> [EXERCISE DESCRIPTION]
Retype all of the data exactly as given.

> [Items from a data source]
━━━━

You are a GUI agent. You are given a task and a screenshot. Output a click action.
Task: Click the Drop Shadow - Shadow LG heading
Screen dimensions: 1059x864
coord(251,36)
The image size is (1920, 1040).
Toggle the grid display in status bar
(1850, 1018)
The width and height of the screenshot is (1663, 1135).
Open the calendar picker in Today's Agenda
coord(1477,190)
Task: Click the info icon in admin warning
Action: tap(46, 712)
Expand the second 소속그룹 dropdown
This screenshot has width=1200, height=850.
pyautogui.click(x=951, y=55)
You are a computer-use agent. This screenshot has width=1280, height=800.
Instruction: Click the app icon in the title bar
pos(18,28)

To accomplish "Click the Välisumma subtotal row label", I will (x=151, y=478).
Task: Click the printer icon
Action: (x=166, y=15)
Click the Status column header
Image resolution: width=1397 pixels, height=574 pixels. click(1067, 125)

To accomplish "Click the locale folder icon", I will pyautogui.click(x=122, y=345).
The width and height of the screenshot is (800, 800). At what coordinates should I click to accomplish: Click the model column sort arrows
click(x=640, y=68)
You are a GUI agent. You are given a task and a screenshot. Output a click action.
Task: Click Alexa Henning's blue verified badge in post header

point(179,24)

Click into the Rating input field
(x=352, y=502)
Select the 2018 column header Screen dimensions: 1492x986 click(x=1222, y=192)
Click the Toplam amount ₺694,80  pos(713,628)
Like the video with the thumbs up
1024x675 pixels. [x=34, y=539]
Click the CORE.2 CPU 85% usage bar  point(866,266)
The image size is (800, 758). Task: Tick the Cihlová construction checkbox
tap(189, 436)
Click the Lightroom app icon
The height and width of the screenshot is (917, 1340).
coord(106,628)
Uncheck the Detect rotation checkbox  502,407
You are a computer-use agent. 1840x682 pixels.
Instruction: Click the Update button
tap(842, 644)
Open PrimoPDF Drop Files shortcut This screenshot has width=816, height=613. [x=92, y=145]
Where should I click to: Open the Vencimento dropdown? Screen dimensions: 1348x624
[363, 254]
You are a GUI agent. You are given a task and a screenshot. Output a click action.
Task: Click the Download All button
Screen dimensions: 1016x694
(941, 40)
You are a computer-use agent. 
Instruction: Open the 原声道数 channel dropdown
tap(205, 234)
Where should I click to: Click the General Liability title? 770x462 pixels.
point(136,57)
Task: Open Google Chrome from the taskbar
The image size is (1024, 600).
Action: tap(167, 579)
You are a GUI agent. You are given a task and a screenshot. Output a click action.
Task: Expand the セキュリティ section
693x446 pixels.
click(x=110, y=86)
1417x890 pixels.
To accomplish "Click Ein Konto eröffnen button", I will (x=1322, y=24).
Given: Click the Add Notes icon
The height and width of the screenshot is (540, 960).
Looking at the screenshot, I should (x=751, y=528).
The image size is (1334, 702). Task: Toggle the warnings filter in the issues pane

━━━━

> [ANSWER TO THIS TASK]
You are a GUI agent. You are given a task and a screenshot. Output a click action.
Task: Click the Drop Shadow - Shadow LG heading
Screen dimensions: 1059x864
coord(251,36)
The image size is (1920, 1040).
Toggle the grid display in status bar
(1850, 1018)
The width and height of the screenshot is (1663, 1135).
Open the calendar picker in Today's Agenda
coord(1477,190)
Task: Click the info icon in admin warning
Action: tap(46, 712)
Expand the second 소속그룹 dropdown
This screenshot has width=1200, height=850.
pyautogui.click(x=951, y=55)
You are a computer-use agent. This screenshot has width=1280, height=800.
Instruction: Click the app icon in the title bar
pos(18,28)

To accomplish "Click the Välisumma subtotal row label", I will (x=151, y=478).
Task: Click the printer icon
Action: (x=166, y=15)
Click the Status column header
Image resolution: width=1397 pixels, height=574 pixels. click(1067, 125)

To accomplish "Click the locale folder icon", I will pyautogui.click(x=122, y=345).
The width and height of the screenshot is (800, 800). At what coordinates should I click to accomplish: Click the model column sort arrows
click(x=640, y=68)
You are a GUI agent. You are given a task and a screenshot. Output a click action.
Task: Click Alexa Henning's blue verified badge in post header

point(179,24)

Click into the Rating input field
(x=352, y=502)
Select the 2018 column header Screen dimensions: 1492x986 click(x=1222, y=192)
Click the Toplam amount ₺694,80  pos(713,628)
Like the video with the thumbs up
1024x675 pixels. [x=34, y=539]
Click the CORE.2 CPU 85% usage bar  point(866,266)
The image size is (800, 758). Task: Tick the Cihlová construction checkbox
tap(189, 436)
Click the Lightroom app icon
The height and width of the screenshot is (917, 1340).
coord(106,628)
Uncheck the Detect rotation checkbox  502,407
You are a computer-use agent. 1840x682 pixels.
Instruction: Click the Update button
tap(842, 644)
Open PrimoPDF Drop Files shortcut This screenshot has width=816, height=613. [x=92, y=145]
Where should I click to: Open the Vencimento dropdown? Screen dimensions: 1348x624
[363, 254]
You are a GUI agent. You are given a task and a screenshot. Output a click action.
Task: Click the Download All button
Screen dimensions: 1016x694
(941, 40)
You are a computer-use agent. 
Instruction: Open the 原声道数 channel dropdown
tap(205, 234)
Where should I click to: Click the General Liability title? 770x462 pixels.
point(136,57)
Task: Open Google Chrome from the taskbar
The image size is (1024, 600).
Action: tap(167, 579)
You are a GUI agent. You are given a task and a screenshot. Output a click action.
Task: Expand the セキュリティ section
693x446 pixels.
click(x=110, y=86)
1417x890 pixels.
To accomplish "Click Ein Konto eröffnen button", I will (x=1322, y=24).
Given: Click the Add Notes icon
The height and width of the screenshot is (540, 960).
Looking at the screenshot, I should (x=751, y=528).
The image size is (1334, 702). Task: Toggle the warnings filter in the issues pane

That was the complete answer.